O conceito de cidade-esponja, criado pelo arquiteto chinês Kongjian Yu (1963-2025), propõe um modelo urbano capaz de absorver e armazenar um volume maior de água das chuvas. A primeira implementação ocorreu no Parque Científico de Zhongguancun, em Pequim, e desde 2014 o conceito integra o planejamento urbano oficial da China.
As cidades-esponja utilizam infraestruturas como telhados verdes, parques alagáveis, jardins de chuva, pavimentos permeáveis e bacias de detenção. Esses elementos aumentam a permeabilidade do solo, reduzem alagamentos e melhoram o microclima urbano, combatendo ilhas de calor e purificando a água.
Atualmente, Auckland, na Nova Zelândia, é considerada a cidade mais “esponjosa” do mundo, com 50% de cobertura verde que absorve cerca de 35% da precipitação.
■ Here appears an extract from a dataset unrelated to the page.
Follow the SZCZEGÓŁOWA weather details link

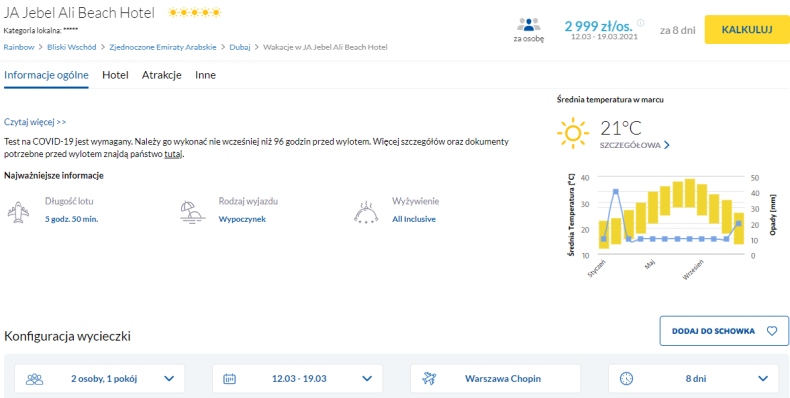tap(634, 146)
O modelo ganha adeptos globalmente como resposta às mudanças climáticas e à necessidade de cidades mais sustentáveis.
No Brasil, algumas cidades já adotam recursos inspirados nesse conceito, como parques lineares e jardins de chuva, embora ainda não exista uma política nacional estruturada para cidades-esponja. Especialistas apontam que a adaptação pode reduzir enchentes e melhorar a qualidade de vida nas metrópoles brasileiras.